▸ **DATA SECTION**:

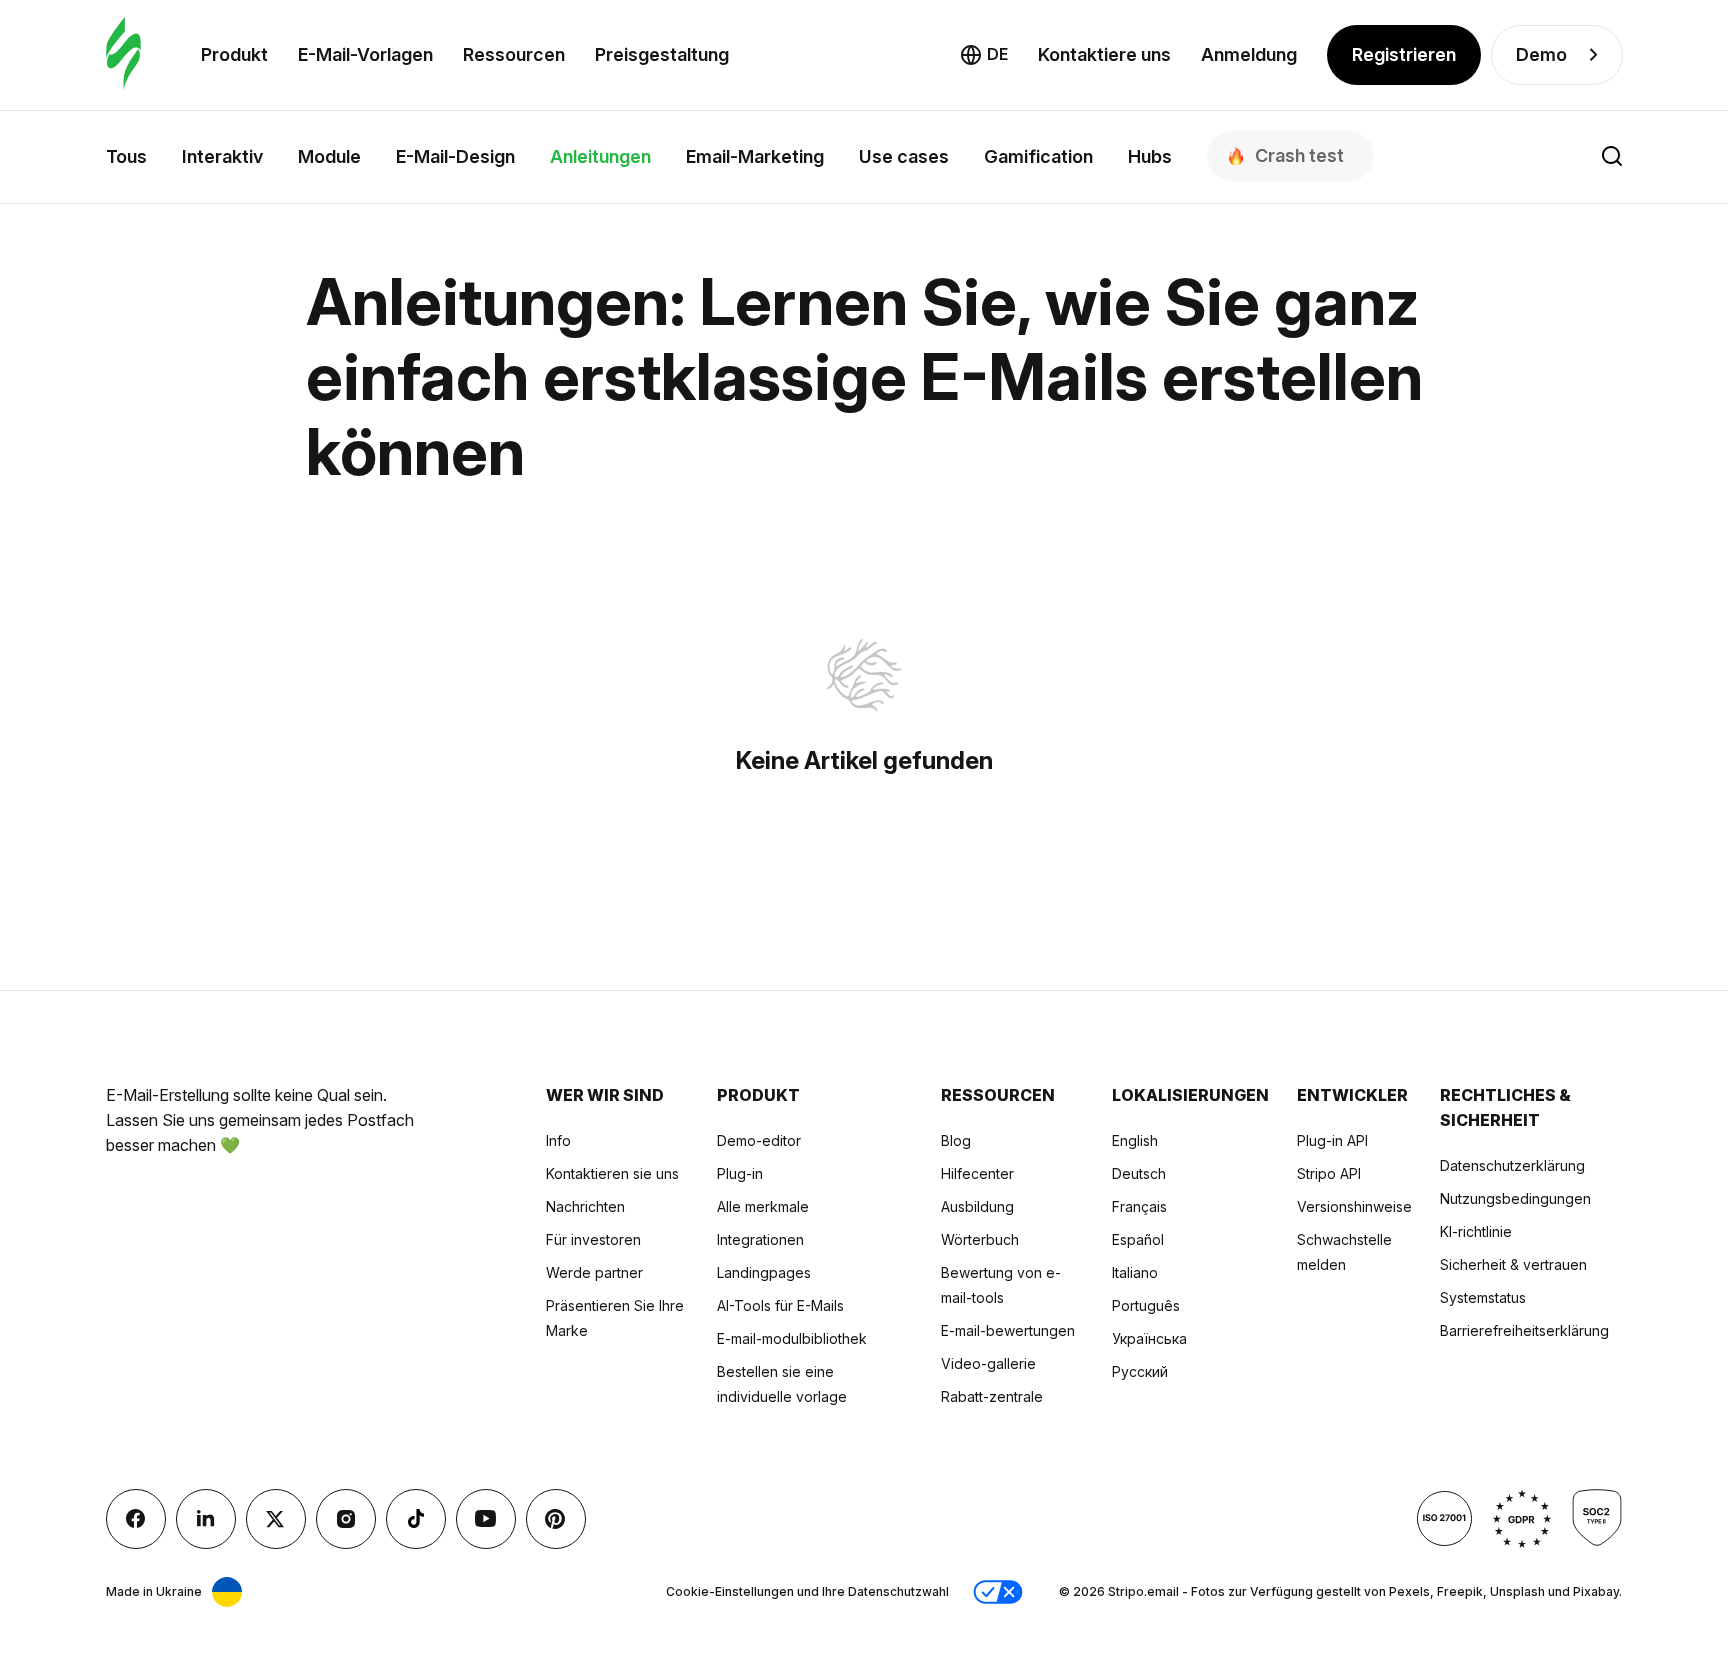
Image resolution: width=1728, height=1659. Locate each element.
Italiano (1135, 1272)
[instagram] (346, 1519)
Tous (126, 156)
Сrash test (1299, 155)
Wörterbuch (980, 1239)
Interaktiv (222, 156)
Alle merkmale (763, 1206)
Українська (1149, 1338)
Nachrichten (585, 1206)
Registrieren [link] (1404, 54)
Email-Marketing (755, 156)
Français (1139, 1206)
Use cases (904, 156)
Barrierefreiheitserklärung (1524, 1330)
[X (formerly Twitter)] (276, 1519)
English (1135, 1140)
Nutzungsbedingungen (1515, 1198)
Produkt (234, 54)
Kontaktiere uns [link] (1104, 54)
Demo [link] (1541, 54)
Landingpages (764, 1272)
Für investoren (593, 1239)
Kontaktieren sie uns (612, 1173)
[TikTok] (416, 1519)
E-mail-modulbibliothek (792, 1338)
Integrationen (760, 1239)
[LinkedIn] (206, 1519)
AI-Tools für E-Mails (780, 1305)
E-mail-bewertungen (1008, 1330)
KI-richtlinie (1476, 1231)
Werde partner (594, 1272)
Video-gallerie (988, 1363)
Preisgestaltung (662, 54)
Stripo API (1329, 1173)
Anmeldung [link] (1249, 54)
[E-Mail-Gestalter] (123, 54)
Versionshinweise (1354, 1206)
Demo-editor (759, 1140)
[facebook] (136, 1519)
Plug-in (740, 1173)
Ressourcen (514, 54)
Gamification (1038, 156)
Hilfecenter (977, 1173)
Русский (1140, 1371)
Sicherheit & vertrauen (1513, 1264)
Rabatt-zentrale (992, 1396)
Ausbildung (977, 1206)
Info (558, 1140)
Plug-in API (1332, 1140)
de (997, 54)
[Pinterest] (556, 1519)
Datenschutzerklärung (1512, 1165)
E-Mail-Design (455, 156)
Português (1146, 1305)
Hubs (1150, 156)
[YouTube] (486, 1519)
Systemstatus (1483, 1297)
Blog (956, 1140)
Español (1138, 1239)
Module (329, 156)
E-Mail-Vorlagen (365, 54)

▸ **EXERCISE PROMPT**: Please output every entry above exactly, without the pictures.

▸ **EXERCISE RESULT**:
Image resolution: width=1728, height=1659. Locate each element.
Italiano (1135, 1272)
[instagram] (346, 1519)
Tous (126, 156)
Сrash test (1299, 155)
Wörterbuch (980, 1239)
Interaktiv (222, 156)
Alle merkmale (763, 1206)
Українська (1149, 1338)
Nachrichten (585, 1206)
Registrieren [link] (1404, 54)
Email-Marketing (755, 156)
Français (1139, 1206)
Use cases (904, 156)
Barrierefreiheitserklärung (1524, 1330)
[X (formerly Twitter)] (276, 1519)
English (1135, 1140)
Nutzungsbedingungen (1515, 1198)
Produkt (234, 54)
Kontaktiere uns [link] (1104, 54)
Demo [link] (1541, 54)
Landingpages (764, 1272)
Für investoren (593, 1239)
Kontaktieren sie uns (612, 1173)
[TikTok] (416, 1519)
E-mail-modulbibliothek (792, 1338)
Integrationen (760, 1239)
[LinkedIn] (206, 1519)
AI-Tools für E-Mails (780, 1305)
E-mail-bewertungen (1008, 1330)
KI-richtlinie (1476, 1231)
Werde partner (594, 1272)
Video-gallerie (988, 1363)
Preisgestaltung (662, 54)
Stripo API (1329, 1173)
Anmeldung [link] (1249, 54)
[E-Mail-Gestalter] (123, 54)
Versionshinweise (1354, 1206)
Demo-editor (759, 1140)
[facebook] (136, 1519)
Plug-in (740, 1173)
Ressourcen (514, 54)
Gamification (1038, 156)
Hilfecenter (977, 1173)
Русский (1140, 1371)
Sicherheit & vertrauen (1513, 1264)
Rabatt-zentrale (992, 1396)
Ausbildung (977, 1206)
Info (558, 1140)
Plug-in API (1332, 1140)
de (997, 54)
[Pinterest] (556, 1519)
Datenschutzerklärung (1512, 1165)
E-Mail-Design (455, 156)
Português (1146, 1305)
Hubs (1150, 156)
[YouTube] (486, 1519)
Systemstatus (1483, 1297)
Blog (956, 1140)
Español (1138, 1239)
Module (329, 156)
E-Mail-Vorlagen (365, 54)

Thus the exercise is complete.